# eigene Website



## Dark1 (5. März 2006)

Hallo,
ich möchte jetz für meine Band endlich eine Website machen und hochladen, aber wie?
Ich habe noch nie was damit gemacht!
Könnte mir mal jemand helfen?
Sollte ich eher Lycos Baukasten prinzip benutzen oder doch Dreamwaever und dann hochladen?

MfG
Dark1


----------



## Maik (5. März 2006)

Wenn du bislang noch nicht mit HTML gearbeitet hast, solltest du dich vielleicht erstmal mit der Auszeichnungssprache vertraut machen. SELFHTML 8.1.1 (HTML-Dateien selbst erstellen) ist eine gute Einstiegsseite und Referenz.


----------



## AndreG (5. März 2006)

Hi,

Oder dir nen Anbieter mit Baukasten suchen, was meist nicht so hübsch ist, aber ausreicht um Infos zu verteilen.

Greetz Andre


----------



## Dark1 (6. März 2006)

Naja mit dem Baukastenprinzip weis ich auch nicht!
Ich denke das von Lycos ist gut, Oder?

http://webhosting.lycos.de/consumer/advanced/


----------



## C4D_Joe (6. März 2006)

Hallo Dark1! (Dich kenn ich doch von Marcus Gräfes Video-Forum, oder nicht?)
Ich würde dir eher dazu raten, dir grundlegende HTML-Kenntnisse anzueignen. HTML ist schnell erlernt (in den Grundzügen), und du kannst deine Seite wirklich individuell erstellen und anpassen.
Das schon erwähnte SelfHTML ist wirklich gut und einsteigerfreundlich!

Gruß, Joe


----------



## Dark1 (6. März 2006)

Hallo,
man man kennt mich noch aus nem anderen Forum, cool! 
Ich werd mir das selfHTML mal anschauen, aber wenn ich das kann dann stellt sich die Frage wo ich ein billiges Websiteprogramm bekomme und genug Webspace, ebenfals günstig


----------



## Radhad (6. März 2006)

Das billigste Websiteprogramm, dass du finden kannst, liegt unter Start -> Programme -> Zubehör -> Editor (bei einem Windows PC). Für mehr komfort kann ich dir z.B. diesen hier empfehlen: Notepad++ 3.5 - kostet auch nichts. So spart man sich ein teures Programm mit vielen Funktionen, die man eigentlich eh nicht braucht.

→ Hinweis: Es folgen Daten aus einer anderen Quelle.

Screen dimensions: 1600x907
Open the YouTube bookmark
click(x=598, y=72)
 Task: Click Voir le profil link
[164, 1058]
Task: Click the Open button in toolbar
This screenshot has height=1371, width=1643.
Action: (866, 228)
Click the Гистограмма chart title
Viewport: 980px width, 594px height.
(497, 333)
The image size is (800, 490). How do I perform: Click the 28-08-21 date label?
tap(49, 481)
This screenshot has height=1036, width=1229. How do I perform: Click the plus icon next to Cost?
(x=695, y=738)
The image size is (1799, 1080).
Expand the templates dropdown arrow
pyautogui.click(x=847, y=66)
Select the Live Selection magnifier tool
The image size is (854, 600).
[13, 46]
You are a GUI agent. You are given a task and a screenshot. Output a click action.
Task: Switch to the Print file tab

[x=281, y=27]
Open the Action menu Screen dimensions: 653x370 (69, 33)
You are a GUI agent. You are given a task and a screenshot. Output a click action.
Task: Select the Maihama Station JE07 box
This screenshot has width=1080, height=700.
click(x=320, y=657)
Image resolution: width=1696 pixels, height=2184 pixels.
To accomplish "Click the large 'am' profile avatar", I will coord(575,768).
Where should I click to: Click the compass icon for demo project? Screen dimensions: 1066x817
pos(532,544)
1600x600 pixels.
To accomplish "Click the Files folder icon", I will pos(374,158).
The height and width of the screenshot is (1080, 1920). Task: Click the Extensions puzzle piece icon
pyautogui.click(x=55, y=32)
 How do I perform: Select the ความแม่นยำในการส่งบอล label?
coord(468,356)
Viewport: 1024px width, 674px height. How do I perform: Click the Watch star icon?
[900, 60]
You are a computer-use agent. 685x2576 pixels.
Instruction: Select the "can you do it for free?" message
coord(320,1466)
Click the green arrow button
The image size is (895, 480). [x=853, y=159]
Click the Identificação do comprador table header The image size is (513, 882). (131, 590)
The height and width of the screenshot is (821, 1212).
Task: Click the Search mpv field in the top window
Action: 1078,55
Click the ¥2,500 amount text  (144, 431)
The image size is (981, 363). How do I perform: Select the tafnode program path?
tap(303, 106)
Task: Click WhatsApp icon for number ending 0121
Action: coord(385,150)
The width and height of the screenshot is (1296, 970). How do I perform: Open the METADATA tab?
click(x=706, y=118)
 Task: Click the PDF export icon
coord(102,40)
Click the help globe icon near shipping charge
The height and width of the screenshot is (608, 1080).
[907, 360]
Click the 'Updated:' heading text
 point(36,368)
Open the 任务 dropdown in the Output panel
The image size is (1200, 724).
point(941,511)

Webspace gibt es umsonst (z.B. bei http://www.tripod.de, sehr langsam, mit Werbung) oder bei diversen Anbietern wie z.B. http://www.server4you.de (keine Werbung, schnell, ab 2,90 €/Monat).

Und als wichtigsten Tipp meinerseits: Weniger ist mehr! (Gerade bei der Farbgebung!)



Gruß Radhad


----------



## AndreG (6. März 2006)

Hoi,

Space bekommste überall umsonst, zwar mit Werbung aber dafür wirds denk ich reichen. Und Phase 5 ist glaub ich noch kostenlos wenn ich mich nich irre.

Mfg Andre


----------



## fanste (6. März 2006)

Hi,

zuerst einmal würde ich dir raten, wie die anderen auch schon, dir ein paar Kenntnisse in HTML und evt auch CSS anzueignen.
Webspace gibt es hier und da kostenlos. http://www.funpic.de ist so einer. Allerdings mit Werbung. Ich bin bei http://www.gratishoster.org. Der ist aber aus noch unbekannten Gründen nichtmehr erreichbar. Der wäre ohne Werbung und ebenfalls kostenlos.
Editoren gibt es auch massig. auch WYSIWYG Editoren für HTML. Googlen oder im HTML Editoren Forum vorbeischauen und dort suchen.

Gruß fanste


----------



## Maik (6. März 2006)

Radhad hat gesagt.:
			
		

> Das billigste Websiteprogramm, dass du finden kannst, liegt unter Start -> Programme -> Zubehör -> Editor (bei einem Windows PC).


Dieser Software-Tipp ist aber nur was für HTML-Profis, die die Syntax im Schlaf können


----------